Downstairs she found nothing of interest. She was meticulous although she was aware of time passing. Did she want Daniel to find her, so she could confront him and give him a chance to explain? Certainly she took her time, sorting through the CDs in the living room and the drawers in the kitchen, emptying the small freezer compartment in the fridge so she could feel to the back.

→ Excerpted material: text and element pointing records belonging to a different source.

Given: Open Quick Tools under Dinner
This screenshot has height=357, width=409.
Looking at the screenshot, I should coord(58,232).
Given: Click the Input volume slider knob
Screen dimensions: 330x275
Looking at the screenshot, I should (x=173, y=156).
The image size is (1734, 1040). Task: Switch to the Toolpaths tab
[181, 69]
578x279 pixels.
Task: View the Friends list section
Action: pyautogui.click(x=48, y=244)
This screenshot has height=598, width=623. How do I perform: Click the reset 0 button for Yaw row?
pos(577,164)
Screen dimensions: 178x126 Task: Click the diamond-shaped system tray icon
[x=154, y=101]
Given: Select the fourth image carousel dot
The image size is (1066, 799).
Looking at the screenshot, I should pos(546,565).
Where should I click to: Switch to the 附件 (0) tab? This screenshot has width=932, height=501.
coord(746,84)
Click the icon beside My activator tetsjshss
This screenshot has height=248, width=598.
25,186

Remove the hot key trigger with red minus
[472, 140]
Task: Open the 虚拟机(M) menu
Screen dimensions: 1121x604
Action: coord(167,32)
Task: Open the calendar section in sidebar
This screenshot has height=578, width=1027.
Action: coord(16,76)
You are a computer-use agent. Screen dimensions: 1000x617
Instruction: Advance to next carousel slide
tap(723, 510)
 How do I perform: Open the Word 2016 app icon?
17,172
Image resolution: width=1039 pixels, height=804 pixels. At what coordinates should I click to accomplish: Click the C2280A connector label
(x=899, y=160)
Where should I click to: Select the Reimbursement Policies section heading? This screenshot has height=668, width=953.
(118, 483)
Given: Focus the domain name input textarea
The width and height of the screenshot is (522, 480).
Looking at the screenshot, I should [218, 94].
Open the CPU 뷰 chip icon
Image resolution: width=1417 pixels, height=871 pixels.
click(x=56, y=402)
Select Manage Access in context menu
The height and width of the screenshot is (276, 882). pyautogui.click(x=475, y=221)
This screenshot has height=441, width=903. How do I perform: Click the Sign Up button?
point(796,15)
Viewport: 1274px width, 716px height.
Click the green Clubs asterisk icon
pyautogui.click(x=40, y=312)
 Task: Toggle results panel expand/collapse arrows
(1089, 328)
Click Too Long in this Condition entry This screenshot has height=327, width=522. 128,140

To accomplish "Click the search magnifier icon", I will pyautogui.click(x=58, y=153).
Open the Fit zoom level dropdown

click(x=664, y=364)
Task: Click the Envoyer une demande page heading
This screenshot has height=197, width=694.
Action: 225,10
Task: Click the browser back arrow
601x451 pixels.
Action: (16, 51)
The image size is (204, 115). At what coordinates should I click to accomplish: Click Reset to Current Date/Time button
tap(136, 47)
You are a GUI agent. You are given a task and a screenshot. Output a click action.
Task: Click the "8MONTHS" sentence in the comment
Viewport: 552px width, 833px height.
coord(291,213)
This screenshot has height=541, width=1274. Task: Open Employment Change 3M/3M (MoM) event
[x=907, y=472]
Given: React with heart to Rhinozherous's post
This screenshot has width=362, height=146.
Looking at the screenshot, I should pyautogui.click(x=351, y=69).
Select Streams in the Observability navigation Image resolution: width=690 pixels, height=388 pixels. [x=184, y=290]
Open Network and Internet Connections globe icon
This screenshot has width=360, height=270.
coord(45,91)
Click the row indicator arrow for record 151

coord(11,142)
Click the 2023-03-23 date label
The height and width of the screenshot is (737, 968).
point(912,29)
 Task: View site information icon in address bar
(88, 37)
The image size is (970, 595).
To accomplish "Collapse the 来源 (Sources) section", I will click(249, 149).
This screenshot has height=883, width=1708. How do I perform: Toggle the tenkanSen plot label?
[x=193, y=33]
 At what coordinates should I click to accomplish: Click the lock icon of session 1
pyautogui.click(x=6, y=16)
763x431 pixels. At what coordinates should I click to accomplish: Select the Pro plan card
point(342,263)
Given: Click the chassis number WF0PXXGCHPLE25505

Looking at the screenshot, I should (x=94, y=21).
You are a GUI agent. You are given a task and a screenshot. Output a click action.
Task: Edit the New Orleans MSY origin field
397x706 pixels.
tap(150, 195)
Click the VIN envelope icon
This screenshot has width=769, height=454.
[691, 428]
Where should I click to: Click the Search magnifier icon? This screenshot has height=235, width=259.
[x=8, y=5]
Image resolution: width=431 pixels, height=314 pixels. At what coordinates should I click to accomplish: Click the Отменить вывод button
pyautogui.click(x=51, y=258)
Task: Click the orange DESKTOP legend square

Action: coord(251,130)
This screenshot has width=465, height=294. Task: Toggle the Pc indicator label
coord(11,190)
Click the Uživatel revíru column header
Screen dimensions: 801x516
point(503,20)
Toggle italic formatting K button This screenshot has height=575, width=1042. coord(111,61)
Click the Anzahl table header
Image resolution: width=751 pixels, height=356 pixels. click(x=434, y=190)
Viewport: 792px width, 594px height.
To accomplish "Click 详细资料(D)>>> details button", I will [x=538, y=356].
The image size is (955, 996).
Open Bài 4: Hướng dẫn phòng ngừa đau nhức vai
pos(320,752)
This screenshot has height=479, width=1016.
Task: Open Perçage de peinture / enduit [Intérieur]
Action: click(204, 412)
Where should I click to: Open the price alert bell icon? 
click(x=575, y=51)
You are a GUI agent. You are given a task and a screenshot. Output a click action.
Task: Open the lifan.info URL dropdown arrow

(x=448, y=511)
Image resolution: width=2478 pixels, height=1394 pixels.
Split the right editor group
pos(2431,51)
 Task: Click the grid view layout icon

At last she was satisfied. She opened the front door and looked out. Still the road was quiet and the playground empty. She put on her sandals and stood on the doorstep. She locked the door and replaced the key. A few bark chippings fell from the pot onto the concrete path. She picked them up and threw them into the gutter as she walked to her car.
Chapter Thirty-Eight
Michael knew it was no good going to see Vera Stanhope yet. His mind was fizzing, the thoughts chasing each other, becoming wilder and more fantastic, but he was sane enough to realize that she’d need more than theories and accusations. At the moment she’d see him as a barmy old man with a grudge. Why should she listen to him?
He left the library in a hurry, hardly taking time to thank Lesley, not waiting to put on his bulky coat, gathering it instead under his arm. In the square the men had finished putting up the decorations and were testing the lights. There was nothing magical about them, Michael thought. He couldn’t see the point of all that effort. A whole morning’s work, for what? The bulbs were as big as you’d find in domestic light fittings, but with garish colours, pink, lime green and a sulphurous yellow. There was a snowman which had been cut out of grubby polystyrene and hung from a wife strung between two lamp posts. Its grin leered at passers-by. Michael found the crooked smile disturbing. It followed him down the street to Val’s Diner, where he drank a cup of coffee and tried to order his thoughts. He needed to plan what to do next.
At the bus stop there were a couple of women who’d come into town from Elvet to do their shopping. He heard them talking from a distance. “Only a month until Christmas. Fancy.” They wore little fur-lined suede boots, identical, and there were piles of white carrier bags on the pavement surrounding them, so each was stranded in her own island of plastic. Michael knew them. If he’d allowed himself a moment to think about it, he’d have remembered their names. They’d been friends of Peg’s. But he was still racing after the ideas which seemed to be galloping away from him and nothing else mattered. He stood behind them to form a queue, became suddenly aware that he was being spoken to.
“It’s nice to see you out, Michael. In town on a bit of business?” It was the shorter one with the white bubbly hair. He looked at her sharply, wondering for a moment if there was anything sinister in her question. It even occurred to him briefly that she might be a spy for Mantel. That was the extent of his anxiety. Then he told himself that he was letting his imagination run away with him. He’d spent too long brooding on his own. Still, it was as well to be careful.
“No. Just here to visit the library.”